DATA SHOWN:

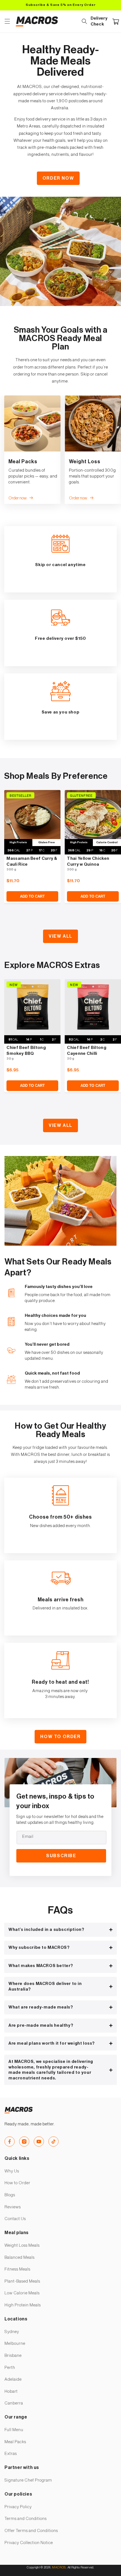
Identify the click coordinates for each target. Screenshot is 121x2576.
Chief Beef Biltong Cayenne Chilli (86, 1051)
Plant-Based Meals (22, 2281)
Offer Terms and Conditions (31, 2531)
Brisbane (13, 2355)
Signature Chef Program (28, 2480)
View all (60, 936)
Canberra (14, 2403)
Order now (17, 498)
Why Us (12, 2171)
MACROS (59, 2567)
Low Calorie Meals (22, 2293)
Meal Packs (15, 2442)
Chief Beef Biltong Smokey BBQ (26, 1051)
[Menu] (7, 21)
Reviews (13, 2207)
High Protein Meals (23, 2305)
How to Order (60, 1736)
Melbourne (15, 2343)
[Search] (84, 21)
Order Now (58, 178)
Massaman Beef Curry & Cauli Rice (31, 861)
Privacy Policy (18, 2507)
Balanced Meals (20, 2257)
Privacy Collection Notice (29, 2543)
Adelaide (13, 2379)
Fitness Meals (17, 2269)
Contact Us (15, 2219)
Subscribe (61, 1856)
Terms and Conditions (26, 2519)
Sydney (12, 2332)
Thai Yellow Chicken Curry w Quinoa (88, 861)
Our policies (18, 2494)
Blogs (10, 2195)
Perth (10, 2368)
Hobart (11, 2391)
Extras (11, 2454)
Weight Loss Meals (22, 2245)
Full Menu (14, 2430)
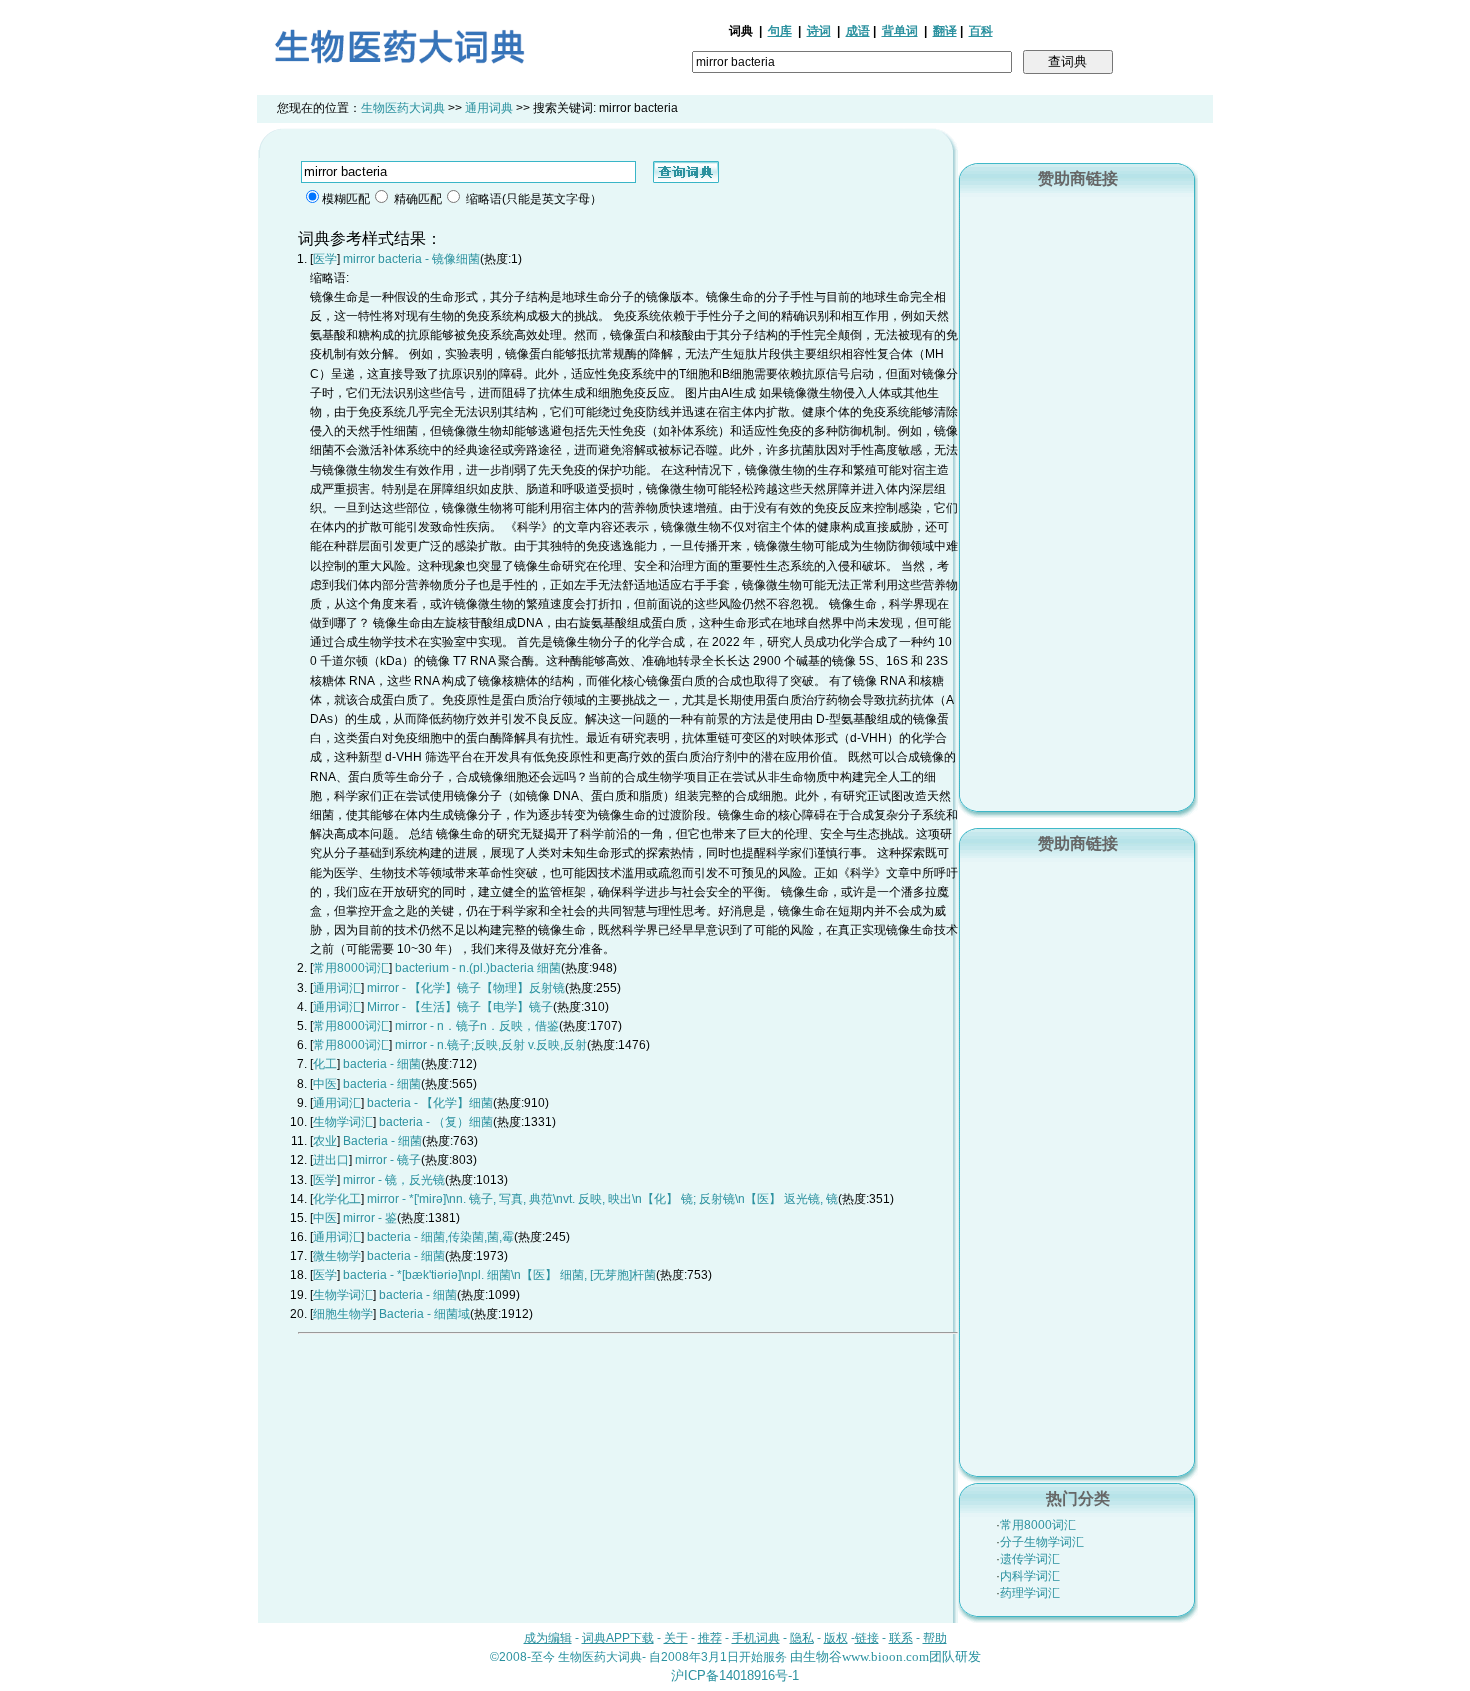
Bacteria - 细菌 (382, 1141)
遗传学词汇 (1030, 1559)
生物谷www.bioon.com (866, 1656)
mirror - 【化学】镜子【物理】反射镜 (466, 988)
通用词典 (489, 108)
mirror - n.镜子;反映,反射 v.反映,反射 (491, 1045)
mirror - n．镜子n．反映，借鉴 (477, 1026)
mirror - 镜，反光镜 (394, 1180)
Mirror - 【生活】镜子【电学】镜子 (460, 1007)
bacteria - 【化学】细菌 (430, 1103)
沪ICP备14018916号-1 (735, 1675)
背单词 (900, 31)
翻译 (945, 31)
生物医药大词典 (403, 108)
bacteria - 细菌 (382, 1064)
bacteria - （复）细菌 (436, 1122)
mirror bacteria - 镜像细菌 (411, 259)
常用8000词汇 (1038, 1525)
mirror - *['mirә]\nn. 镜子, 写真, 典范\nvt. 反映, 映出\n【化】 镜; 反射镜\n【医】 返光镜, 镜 (602, 1199)
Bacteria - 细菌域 (424, 1314)
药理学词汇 (1030, 1593)
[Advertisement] (1078, 497)
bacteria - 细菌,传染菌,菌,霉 (440, 1237)
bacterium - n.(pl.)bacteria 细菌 (478, 968)
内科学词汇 (1030, 1576)
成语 (858, 31)
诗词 (819, 31)
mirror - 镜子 (388, 1160)
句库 (780, 31)
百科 (981, 31)
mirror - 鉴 (370, 1218)
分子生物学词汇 (1042, 1542)
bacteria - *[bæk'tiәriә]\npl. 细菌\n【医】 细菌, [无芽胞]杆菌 (499, 1275)
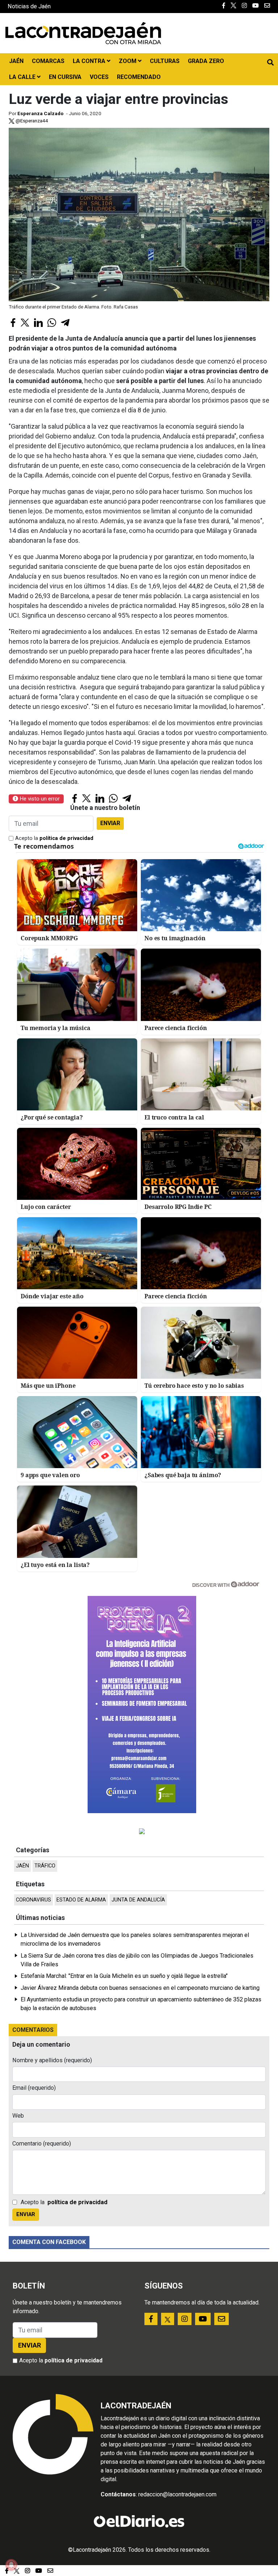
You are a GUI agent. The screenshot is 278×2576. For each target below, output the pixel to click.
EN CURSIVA (65, 76)
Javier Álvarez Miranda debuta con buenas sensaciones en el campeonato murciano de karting (140, 1987)
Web (18, 2115)
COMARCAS (48, 61)
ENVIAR (110, 823)
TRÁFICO (44, 1866)
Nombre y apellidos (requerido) (52, 2060)
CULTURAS (165, 61)
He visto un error (39, 798)
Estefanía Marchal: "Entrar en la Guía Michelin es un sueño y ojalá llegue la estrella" (124, 1975)
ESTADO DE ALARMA (81, 1900)
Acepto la (54, 838)
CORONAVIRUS (33, 1900)
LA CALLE (23, 76)
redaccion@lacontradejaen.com (177, 2494)
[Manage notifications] (11, 2565)
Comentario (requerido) (41, 2143)
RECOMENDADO (139, 76)
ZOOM (128, 61)
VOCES (99, 76)
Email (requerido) (34, 2087)
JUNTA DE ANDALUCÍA (138, 1900)
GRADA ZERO (206, 61)
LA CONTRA (90, 61)
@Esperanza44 (31, 120)
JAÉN (16, 61)
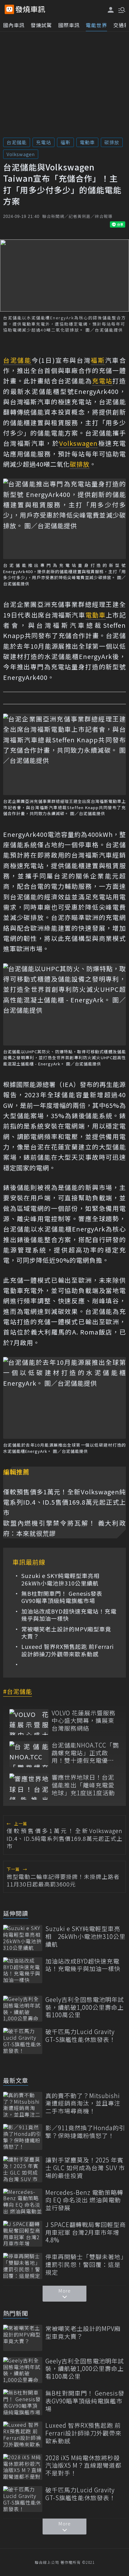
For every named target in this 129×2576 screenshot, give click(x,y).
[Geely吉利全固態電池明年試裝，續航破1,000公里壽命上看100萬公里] (22, 2009)
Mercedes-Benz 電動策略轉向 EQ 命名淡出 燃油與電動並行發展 (84, 2200)
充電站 (43, 142)
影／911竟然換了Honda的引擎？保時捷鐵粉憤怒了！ (85, 2131)
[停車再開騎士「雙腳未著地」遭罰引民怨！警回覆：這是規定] (22, 2266)
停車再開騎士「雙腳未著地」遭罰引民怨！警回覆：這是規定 (84, 2264)
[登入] (111, 9)
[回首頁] (30, 9)
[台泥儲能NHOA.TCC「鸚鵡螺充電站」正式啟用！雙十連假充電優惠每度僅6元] (29, 1754)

TASK TO CARRY OUT:
Extract, word for word, each line from the top of the data down to and including the line with "ENVIAR (110, 823)"; skip the pictures.

EXERCISE ANSWER:
Identify the click coordinates for each target. Screenshot is 121x2576.
Chief Beef Biltong Cayenne Chilli (86, 1051)
Plant-Based Meals (22, 2281)
Offer Terms and Conditions (31, 2531)
Brisbane (13, 2355)
Signature Chef Program (28, 2480)
View all (60, 936)
Canberra (14, 2403)
Order now (17, 498)
Why Us (12, 2171)
MACROS (59, 2567)
Low Calorie Meals (22, 2293)
Meal Packs (15, 2442)
Chief Beef Biltong Smokey BBQ (26, 1051)
[Menu] (7, 21)
Reviews (13, 2207)
High Protein Meals (23, 2305)
How to Order (60, 1736)
Melbourne (15, 2343)
[Search] (84, 21)
Order Now (58, 178)
Massaman Beef Curry & Cauli Rice (31, 861)
Privacy Policy (18, 2507)
Balanced Meals (20, 2257)
Privacy Collection Notice (29, 2543)
Adelaide (13, 2379)
Fitness Meals (17, 2269)
Contact Us (15, 2219)
Subscribe (61, 1856)
Terms and Conditions (26, 2519)
Sydney (12, 2332)
Thai Yellow Chicken Curry w Quinoa (88, 861)
Our policies (18, 2494)
Blogs (10, 2195)
Perth (10, 2368)
Hobart (11, 2391)
Extras (11, 2454)
Weight Loss Meals (22, 2245)
Full Menu (14, 2430)
Bacteria - 细菌 (382, 1141)
遗传学词汇 (1030, 1559)
生物谷www.bioon.com (866, 1656)
mirror - 【化学】镜子【物理】反射镜 (466, 988)
通用词典 (489, 108)
mirror - n.镜子;反映,反射 v.反映,反射 (491, 1045)
mirror - n．镜子n．反映，借鉴 (477, 1026)
mirror - 镜，反光镜 (394, 1180)
Mirror - 【生活】镜子【电学】镜子 (460, 1007)
bacteria - 【化学】细菌 (430, 1103)
沪ICP备14018916号-1 (735, 1675)
背单词 (900, 31)
翻译 (945, 31)
生物医药大词典 (403, 108)
bacteria - 细菌 (382, 1064)
bacteria - （复）细菌 (436, 1122)
mirror bacteria - 镜像细菌 (411, 259)
常用8000词汇 (1038, 1525)
mirror - *['mirә]\nn. 镜子, 写真, 典范\nvt. 反映, 映出\n【化】 镜; 反射镜\n【医】 返光镜, 镜 (602, 1199)
Bacteria - 细菌域 (424, 1314)
药理学词汇 (1030, 1593)
[Advertisement] (1078, 497)
bacteria - 细菌,传染菌,菌,霉 (440, 1237)
bacterium - n.(pl.)bacteria 细菌 (478, 968)
内科学词汇 (1030, 1576)
成语 (858, 31)
诗词 (819, 31)
mirror - 镜子 (388, 1160)
句库 (780, 31)
百科 (981, 31)
mirror - 鉴 (370, 1218)
分子生物学词汇 (1042, 1542)
bacteria - *[bæk'tiәriә]\npl. 细菌\n【医】 细菌, [无芽胞]杆菌 (499, 1275)
You are a GUI agent. The screenshot is 278×2576. For each target below, output the pixel to click.
EN CURSIVA (65, 76)
Javier Álvarez Miranda debuta con buenas sensaciones en el campeonato murciano de karting (140, 1987)
Web (18, 2115)
COMARCAS (48, 61)
ENVIAR (110, 823)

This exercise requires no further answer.